In its latest Annual Funding Statement, The Pensions Regulator set out that UK pension schemes need to have a clear focus on long-term funding targets. Aon asked its conference delegates whether they see any changes to the technical provision basis over time, once fully funded. Only 16% thought that they should shift to their long-term funding target as their only measure and just 9% thought they would stick with their existing assumptions and show an ever-increasing surplus. The vast majority thought they would either gradually strengthen their technical provisions as they got closer to their long-term funding target (36%) or would select some other compromise position (39%).

Lynda Whitney, partner at Aon, commented: “Shifting immediately to the long-term target and saying you have a big deficit and no deficit contributions because you are fully funded on your old technical provisions basis, feels an uncomfortable message for a scheme to give to its members and the Pensions Regulator.” She noted that showing an ever-increasing surplus also has its drawbacks as pressure comes to spend that surplus, even though it is needed to get to the long-term target. She added that “it is not surprising most schemes would want to manage the message even if it is less transparent.”
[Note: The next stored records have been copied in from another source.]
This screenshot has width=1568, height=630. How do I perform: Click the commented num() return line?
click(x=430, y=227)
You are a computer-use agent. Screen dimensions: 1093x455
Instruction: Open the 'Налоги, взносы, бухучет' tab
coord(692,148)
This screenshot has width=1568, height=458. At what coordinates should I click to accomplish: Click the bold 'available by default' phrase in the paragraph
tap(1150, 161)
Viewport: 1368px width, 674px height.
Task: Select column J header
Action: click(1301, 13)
When discussing what steps to take when a scheme has sufficient funds to meet the level of return required by its investment and funding strategy, results showed that the great majority (78%) of respondents would prefer to de-risk their growth portfolio, opting for a higher allocation with a lower target return. Around 17% of respondents indicated that they would look to reduce leverage in Liability Driven Investment (LDI) portfolios. Just 5% responded that surplus will be kept as cash used for pension payments or cash equivalent transfer values.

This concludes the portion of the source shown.